Here is the task for the records below: repeat exactly the lines from the one with "Where should I click to: Open the browser" to the one with "Task: Select the Access review check icon", both included, and nothing else.

▸ RECORD EXTRACTS

....

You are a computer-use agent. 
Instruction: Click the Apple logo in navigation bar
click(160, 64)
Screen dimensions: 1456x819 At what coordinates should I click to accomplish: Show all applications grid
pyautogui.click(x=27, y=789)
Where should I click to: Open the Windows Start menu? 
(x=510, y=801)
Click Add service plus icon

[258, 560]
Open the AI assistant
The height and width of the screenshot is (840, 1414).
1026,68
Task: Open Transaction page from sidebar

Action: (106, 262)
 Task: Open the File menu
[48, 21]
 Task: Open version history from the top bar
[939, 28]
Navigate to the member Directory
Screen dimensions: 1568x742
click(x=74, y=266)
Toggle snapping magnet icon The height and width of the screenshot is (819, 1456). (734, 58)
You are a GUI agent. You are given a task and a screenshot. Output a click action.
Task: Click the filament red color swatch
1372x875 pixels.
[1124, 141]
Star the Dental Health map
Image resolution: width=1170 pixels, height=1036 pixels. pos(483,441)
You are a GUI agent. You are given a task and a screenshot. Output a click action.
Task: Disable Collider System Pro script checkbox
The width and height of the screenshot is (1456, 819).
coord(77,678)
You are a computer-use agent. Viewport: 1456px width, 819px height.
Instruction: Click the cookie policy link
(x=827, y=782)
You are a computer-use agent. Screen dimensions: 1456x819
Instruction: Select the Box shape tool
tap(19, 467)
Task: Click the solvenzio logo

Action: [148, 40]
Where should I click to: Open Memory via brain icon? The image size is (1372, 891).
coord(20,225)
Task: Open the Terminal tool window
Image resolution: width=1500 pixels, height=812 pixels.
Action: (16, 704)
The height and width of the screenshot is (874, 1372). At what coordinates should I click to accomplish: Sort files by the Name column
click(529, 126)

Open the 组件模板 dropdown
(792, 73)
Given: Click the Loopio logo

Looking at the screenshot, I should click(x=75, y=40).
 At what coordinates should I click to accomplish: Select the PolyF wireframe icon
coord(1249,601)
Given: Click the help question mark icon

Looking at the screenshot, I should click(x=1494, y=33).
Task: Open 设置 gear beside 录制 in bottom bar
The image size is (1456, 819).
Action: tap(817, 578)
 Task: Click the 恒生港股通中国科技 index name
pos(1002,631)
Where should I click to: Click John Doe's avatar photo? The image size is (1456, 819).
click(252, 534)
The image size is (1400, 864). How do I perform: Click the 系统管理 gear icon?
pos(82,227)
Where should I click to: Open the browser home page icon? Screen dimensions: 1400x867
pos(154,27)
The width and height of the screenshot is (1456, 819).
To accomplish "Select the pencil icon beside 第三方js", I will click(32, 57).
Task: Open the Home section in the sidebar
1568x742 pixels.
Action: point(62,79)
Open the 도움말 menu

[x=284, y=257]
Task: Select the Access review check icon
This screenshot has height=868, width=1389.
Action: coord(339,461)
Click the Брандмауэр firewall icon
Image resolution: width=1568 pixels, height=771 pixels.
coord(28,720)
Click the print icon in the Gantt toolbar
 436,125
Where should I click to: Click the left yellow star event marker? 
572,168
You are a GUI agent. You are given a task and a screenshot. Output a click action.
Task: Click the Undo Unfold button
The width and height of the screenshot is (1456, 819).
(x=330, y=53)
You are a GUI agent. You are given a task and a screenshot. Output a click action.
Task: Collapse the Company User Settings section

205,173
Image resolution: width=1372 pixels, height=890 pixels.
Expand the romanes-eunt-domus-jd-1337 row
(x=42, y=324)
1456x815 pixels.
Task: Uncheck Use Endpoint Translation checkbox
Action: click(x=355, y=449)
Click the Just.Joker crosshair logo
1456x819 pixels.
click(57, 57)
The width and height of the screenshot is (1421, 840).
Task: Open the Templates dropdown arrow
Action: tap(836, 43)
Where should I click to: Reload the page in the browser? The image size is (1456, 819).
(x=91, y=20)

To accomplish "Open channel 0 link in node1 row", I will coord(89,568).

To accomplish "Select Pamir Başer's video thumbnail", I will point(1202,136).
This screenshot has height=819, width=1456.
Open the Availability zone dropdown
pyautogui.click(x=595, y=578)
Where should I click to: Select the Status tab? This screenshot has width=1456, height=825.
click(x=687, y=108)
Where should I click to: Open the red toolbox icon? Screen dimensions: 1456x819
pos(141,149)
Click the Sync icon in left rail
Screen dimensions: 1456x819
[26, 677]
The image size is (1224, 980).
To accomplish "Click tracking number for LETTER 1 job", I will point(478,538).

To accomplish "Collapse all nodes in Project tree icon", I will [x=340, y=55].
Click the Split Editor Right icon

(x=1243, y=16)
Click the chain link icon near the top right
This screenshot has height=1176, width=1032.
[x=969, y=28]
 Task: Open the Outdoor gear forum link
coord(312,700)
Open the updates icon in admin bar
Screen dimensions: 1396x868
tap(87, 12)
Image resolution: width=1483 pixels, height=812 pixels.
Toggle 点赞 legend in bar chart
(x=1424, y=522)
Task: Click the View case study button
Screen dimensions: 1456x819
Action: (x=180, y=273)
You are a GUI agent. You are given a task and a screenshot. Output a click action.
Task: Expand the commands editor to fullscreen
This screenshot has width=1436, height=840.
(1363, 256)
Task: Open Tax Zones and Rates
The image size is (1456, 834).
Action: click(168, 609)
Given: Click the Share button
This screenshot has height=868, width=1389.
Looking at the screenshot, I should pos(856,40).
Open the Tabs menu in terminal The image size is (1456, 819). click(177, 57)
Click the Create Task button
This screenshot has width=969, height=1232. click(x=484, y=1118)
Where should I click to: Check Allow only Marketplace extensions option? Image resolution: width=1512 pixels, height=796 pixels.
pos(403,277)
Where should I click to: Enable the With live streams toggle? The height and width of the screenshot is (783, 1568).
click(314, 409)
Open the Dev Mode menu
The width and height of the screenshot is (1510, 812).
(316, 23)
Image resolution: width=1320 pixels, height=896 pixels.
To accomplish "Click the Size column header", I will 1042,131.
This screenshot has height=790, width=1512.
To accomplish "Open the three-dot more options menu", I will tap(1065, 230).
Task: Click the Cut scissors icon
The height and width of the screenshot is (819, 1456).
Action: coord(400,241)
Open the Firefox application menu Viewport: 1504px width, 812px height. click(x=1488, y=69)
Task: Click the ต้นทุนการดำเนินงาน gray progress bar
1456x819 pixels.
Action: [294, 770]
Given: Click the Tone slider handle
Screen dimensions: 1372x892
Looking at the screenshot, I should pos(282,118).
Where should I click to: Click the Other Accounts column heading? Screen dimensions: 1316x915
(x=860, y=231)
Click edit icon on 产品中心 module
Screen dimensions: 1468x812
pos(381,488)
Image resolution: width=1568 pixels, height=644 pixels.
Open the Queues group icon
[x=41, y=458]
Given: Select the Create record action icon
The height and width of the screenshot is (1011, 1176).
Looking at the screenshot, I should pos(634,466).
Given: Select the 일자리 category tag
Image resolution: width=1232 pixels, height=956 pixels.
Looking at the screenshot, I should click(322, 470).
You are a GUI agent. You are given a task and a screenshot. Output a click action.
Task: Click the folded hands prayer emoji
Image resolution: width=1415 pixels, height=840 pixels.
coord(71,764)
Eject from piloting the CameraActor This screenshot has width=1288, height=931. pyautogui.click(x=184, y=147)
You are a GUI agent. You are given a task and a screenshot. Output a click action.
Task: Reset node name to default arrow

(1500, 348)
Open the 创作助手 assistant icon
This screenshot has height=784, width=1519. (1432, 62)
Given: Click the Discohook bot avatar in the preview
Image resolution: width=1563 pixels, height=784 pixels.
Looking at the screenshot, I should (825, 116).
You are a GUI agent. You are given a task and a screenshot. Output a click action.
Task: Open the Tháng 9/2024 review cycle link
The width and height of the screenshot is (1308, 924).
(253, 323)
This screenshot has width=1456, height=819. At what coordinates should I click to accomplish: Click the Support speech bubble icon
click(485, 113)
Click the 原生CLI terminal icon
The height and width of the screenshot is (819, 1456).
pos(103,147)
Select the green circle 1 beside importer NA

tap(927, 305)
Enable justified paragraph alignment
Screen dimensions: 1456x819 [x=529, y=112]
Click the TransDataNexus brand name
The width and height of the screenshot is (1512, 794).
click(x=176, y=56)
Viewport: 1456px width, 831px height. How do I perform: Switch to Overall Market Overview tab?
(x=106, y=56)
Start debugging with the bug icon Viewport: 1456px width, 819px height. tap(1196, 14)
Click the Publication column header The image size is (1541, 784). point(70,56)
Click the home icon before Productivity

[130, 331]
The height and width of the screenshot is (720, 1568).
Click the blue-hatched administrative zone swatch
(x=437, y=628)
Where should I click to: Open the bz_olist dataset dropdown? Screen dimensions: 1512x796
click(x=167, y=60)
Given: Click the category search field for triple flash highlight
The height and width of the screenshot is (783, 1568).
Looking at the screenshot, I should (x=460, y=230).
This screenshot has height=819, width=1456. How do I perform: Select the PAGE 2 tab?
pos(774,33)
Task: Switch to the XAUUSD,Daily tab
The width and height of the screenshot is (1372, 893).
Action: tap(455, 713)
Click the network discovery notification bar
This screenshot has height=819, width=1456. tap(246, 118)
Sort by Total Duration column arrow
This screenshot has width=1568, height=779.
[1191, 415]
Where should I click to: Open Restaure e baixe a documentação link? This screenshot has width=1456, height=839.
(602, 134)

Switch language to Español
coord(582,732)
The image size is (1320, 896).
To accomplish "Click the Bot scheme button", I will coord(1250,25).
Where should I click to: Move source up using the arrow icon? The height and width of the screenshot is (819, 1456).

....

▸ RESPONSE
Where should I click to: Open the browser home page icon? Screen dimensions: 1400x867
pos(154,27)
The width and height of the screenshot is (1456, 819).
To accomplish "Select the pencil icon beside 第三方js", I will click(32, 57).
Task: Open the Home section in the sidebar
1568x742 pixels.
Action: point(62,79)
Open the 도움말 menu

[x=284, y=257]
Task: Select the Access review check icon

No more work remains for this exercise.